Your mind will tell you you are tired, well before you actually are. It will try to convince you to quit long before you actually have to.
It can be hard to tell the difference, and the signals are different from runner to runner.
Experienced runners have learned the difference between what their bodies and their minds are telling them.
Know Some Runs Will Be Terrible
Terrible runs are never fun. No one likes to have a terrible run, but they will happen.
You can do everything right, and still, they will happen.
It may not make a bad run feel any easier, but experienced runners know that some runs will be great, and some will be terrible.
Experienced runners know not to take a bad run personally, or use it to judge your worth as a person or as a runner.
Do the run, learn what you can from the bad runs, then move on.
Respect Rest Days
It can be tempting to ignore those rest days on the calendar. To use those days to catch up on the miles you missed earlier in the week when you were sick or bank a few miles ‘just in case.’

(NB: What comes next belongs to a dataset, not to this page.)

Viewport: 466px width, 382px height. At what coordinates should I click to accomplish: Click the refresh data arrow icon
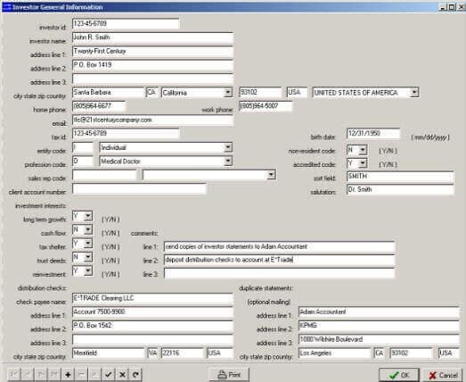135,374
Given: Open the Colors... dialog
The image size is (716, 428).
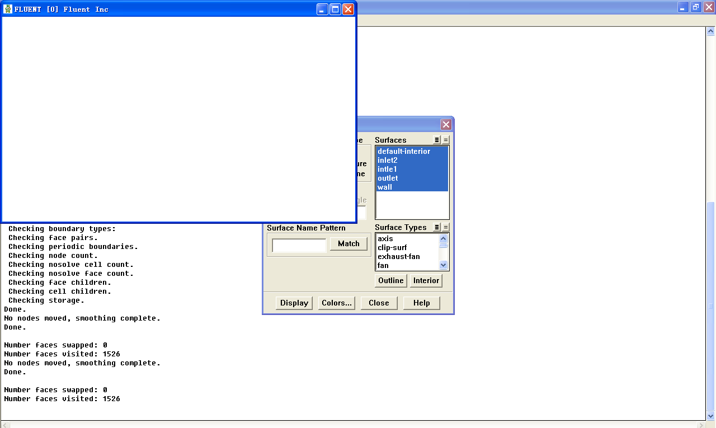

But your body needs to rest and recover. That needs to be respected.
Rest days aren’t avoiding training, they are part of training.
Depending on your body and your training plan, your rest days may be total rest days, cross training days, or easy running days (sometimes called active recovery), but whatever the plan says, experienced runners know to respect it.
Ignoring rest days will only lead to injury and burnout.
Have Runner Friends
It can be fun to talk about running (or in my case, write about running). But not everyone enjoys listening to you talk about running.
If your friends and loved ones aren’t runners, they may have a limited tolerance for listening to you talk about that great run or complain about the bad ones (although one of my great joys in life is dropping into casual conversation how many miles I ran that morning when my non-running friends complain about being tired).
Running friends (be they real-live people or online friends you’ll never meet face-to-face) will listen to you go on and on about your running. They will go on and on about their running.
Hopefully, you can learn from each other, commiserate, and give each other advice and encouragement when you are feeling down on your running.
What about you? What have you learned about running?